WHAT IS EXPECTED → Locate each line in the listing below that contains the string "icon", matching case exactly. What are those lines, copied in full?

DATASET →

————————

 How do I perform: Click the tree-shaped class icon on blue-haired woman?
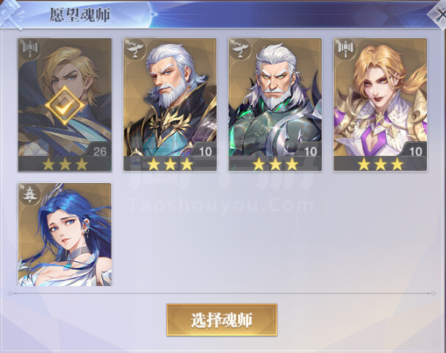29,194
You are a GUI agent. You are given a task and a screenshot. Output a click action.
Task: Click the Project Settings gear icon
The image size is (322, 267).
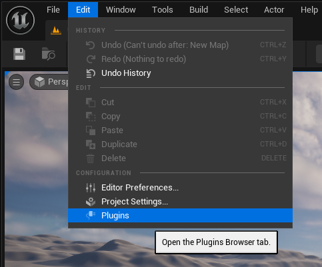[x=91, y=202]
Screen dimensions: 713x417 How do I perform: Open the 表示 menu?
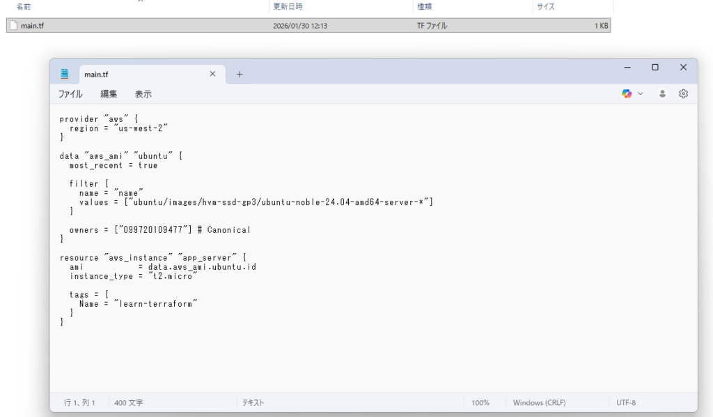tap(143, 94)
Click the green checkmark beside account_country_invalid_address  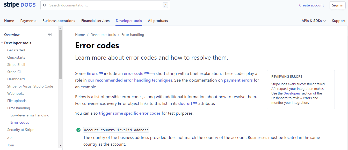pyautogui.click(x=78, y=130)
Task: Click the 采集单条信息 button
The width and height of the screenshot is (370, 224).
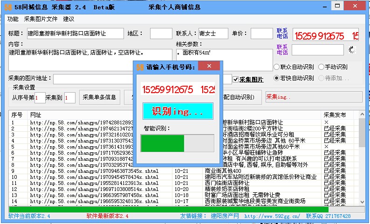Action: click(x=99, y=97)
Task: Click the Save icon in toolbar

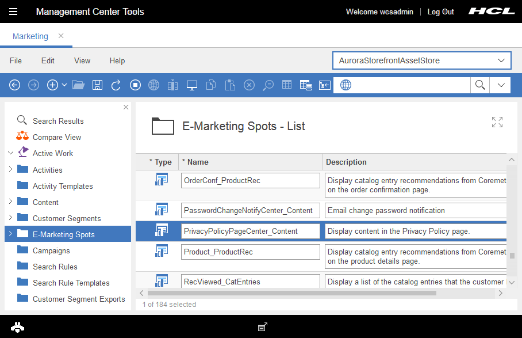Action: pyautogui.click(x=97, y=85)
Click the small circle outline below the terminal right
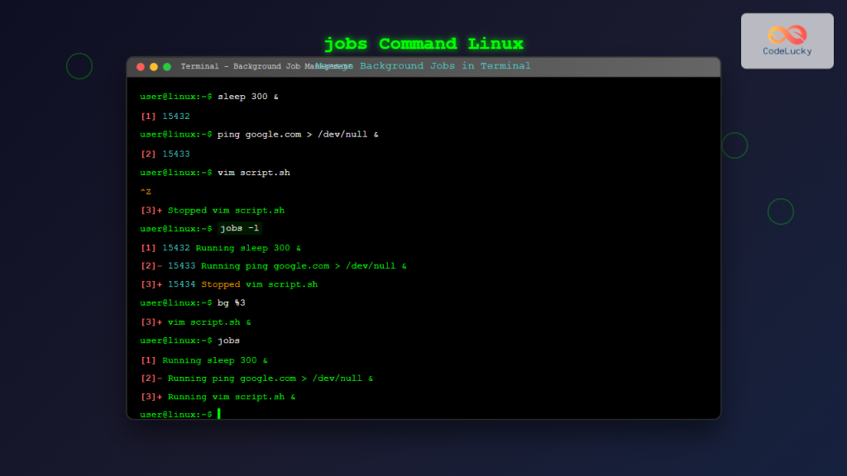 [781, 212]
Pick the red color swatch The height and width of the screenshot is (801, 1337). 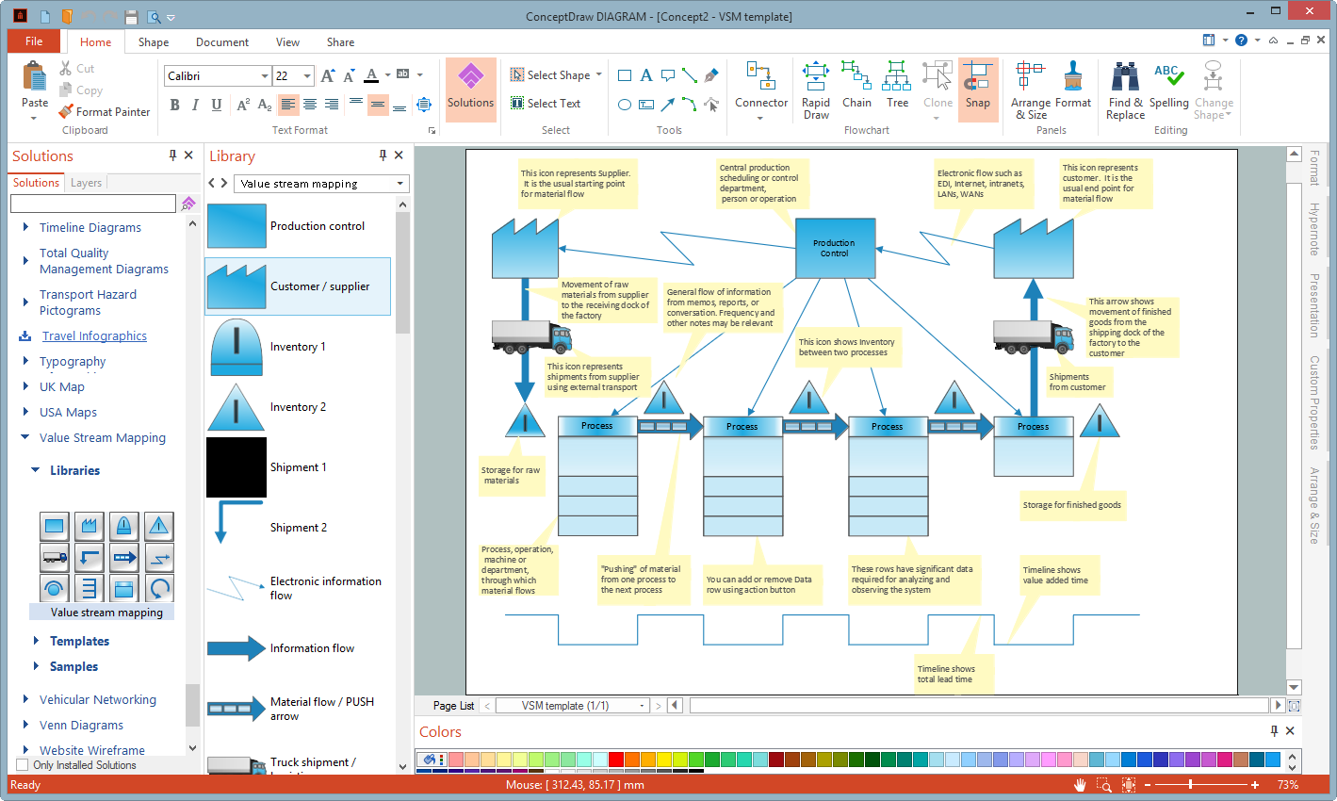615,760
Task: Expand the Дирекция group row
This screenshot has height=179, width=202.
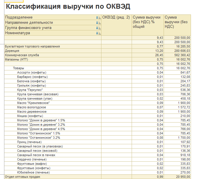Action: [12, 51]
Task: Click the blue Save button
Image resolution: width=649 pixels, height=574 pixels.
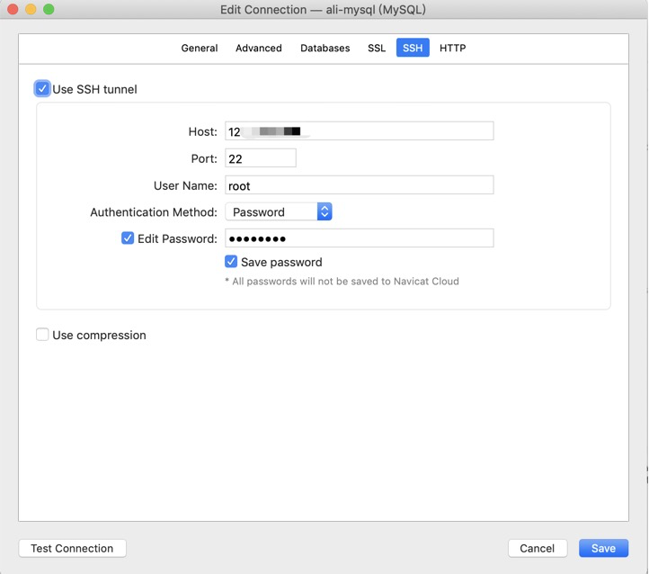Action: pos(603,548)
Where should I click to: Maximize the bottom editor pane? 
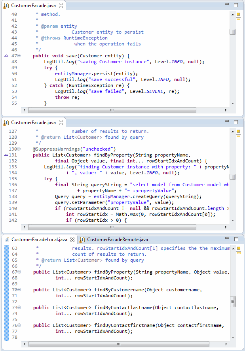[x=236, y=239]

————————

COMPLETE RESPONSE →
 How do I perform: Click the tree-shaped class icon on blue-haired woman?
Task: Click the Project Settings gear icon
Task: Click the Save icon in toolbar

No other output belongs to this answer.